** CONJUNTO DE TAREAS **
[1] Cita textualmente el fragmento desde "Mucho hemos tardado." hasta "no para aburrir.".
[2] Resume en menos palabras el párrafo del fragmento que comienza con "Hummm… esto de las biografías lectoras", conservando sus datos principales.

** FRAGMENTO PROPORCIONADO **
Mucho hemos tardado. Fue allá por el quinto aniversario de este Un libro al día cuando quienes por esa época llenaban de reseñas el blog se decidieron a desnudarse un poco y mostrar al mundo algo de su currículum lector, claro está, el anterior a embarcarse en este pequeña aventura. Han transcurrido no ya otros cinco años, sino seis, y todavía varios de ellos conservan humor y afición suficientes para seguir aquí, ni siquiera hace falta que los nombre, porque todos los conocéis: los cuatro fantásticos de ULAD. Y ahora, así, en frío, nos lanzan a los más jóvenes recientes colaboradores una invitación, no sé si algo envenenada, para que pasemos por el mismo trance. No sé si con más pudor que entusiasmo aceptamos la iniciativa, y aquí nos tendréis, uno tras otro, contando nuestras batallitas con los libros, espero que para entretener y no para aburrir.
Hummm… esto de las biografías lectoras tiene un peligro evidente: el autobombo, en plan: yo, devorador de libros desde mi la más tierna infancia, a los trece ya leía a Sartre y me había despachado la Ética a Nicómaco, lo que más me divertía era leer a Joyce en versión original para descubrir los matices del humor irlandés, y para mi decimoquinto cumpleaños me pedí las obras completas de… No va a ser mi caso. De hecho mi trayectoria como lector es bastante poco espectacular, discreta, hasta corriente.

** CONTENIDO DEL CONJUNTO **
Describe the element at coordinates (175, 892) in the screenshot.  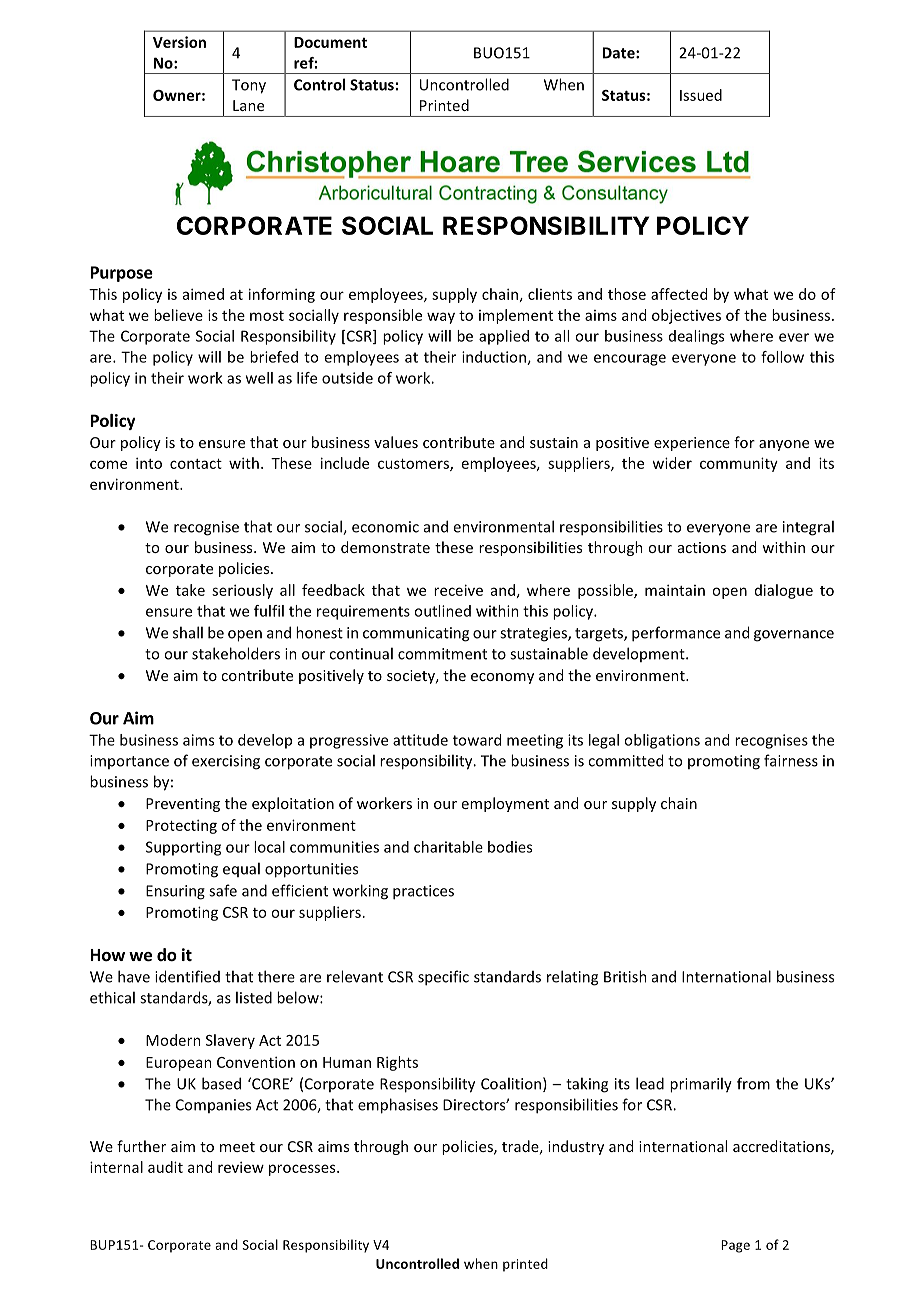
I see `Ensuring` at that location.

** RESPUESTAS POR TAREA **
[1]
Mucho hemos tardado. Fue allá por el quinto aniversario de este Un libro al día cuando quienes por esa época llenaban de reseñas el blog se decidieron a desnudarse un poco y mostrar al mundo algo de su currículum lector, claro está, el anterior a embarcarse en este pequeña aventura. Han transcurrido no ya otros cinco años, sino seis, y todavía varios de ellos conservan humor y afición suficientes para seguir aquí, ni siquiera hace falta que los nombre, porque todos los conocéis: los cuatro fantásticos de ULAD. Y ahora, así, en frío, nos lanzan a los más jóvenes recientes colaboradores una invitación, no sé si algo envenenada, para que pasemos por el mismo trance. No sé si con más pudor que entusiasmo aceptamos la iniciativa, y aquí nos tendréis, uno tras otro, contando nuestras batallitas con los libros, espero que para entretener y no para aburrir.

[2] Las biografías lectoras corren el riesgo del autobombo: presentarse como un devorador de libros desde la infancia que a los trece años ya leía a Sartre y la Ética a Nicómaco, disfrutaba a Joyce en versión original y pedía obras completas por su cumpleaños. No será el caso de quien escribe, cuya trayectoria como lector es discreta, poco espectacular y hasta corriente.